Who am I? What's my story?
We have moved out of Sydney where we have been going nowhere fast for over a decade. Husband worked 6 days a week, I worked full time with kids in care and school/OOSH, living in a small townhouse in Western Sydney. We had some great friends but in the end great friends will stick with you even if you are 90 minutes away rather 3 (and they have stuck, thankfully).
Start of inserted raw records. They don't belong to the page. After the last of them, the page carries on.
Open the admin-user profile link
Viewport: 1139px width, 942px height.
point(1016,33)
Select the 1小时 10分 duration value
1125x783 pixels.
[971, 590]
The move was hard on the kids -new school, new friends but they settled in. Now it's like they've been here forever. I haven't had the chance to make local friends yet but that will come in time. Husband and I both work part time now and we live in a huge house with a pool on the lake. It's time for the summer of fun and to cap it off we bought a boat. It is time to stop working so hard and starting living life -we only get one.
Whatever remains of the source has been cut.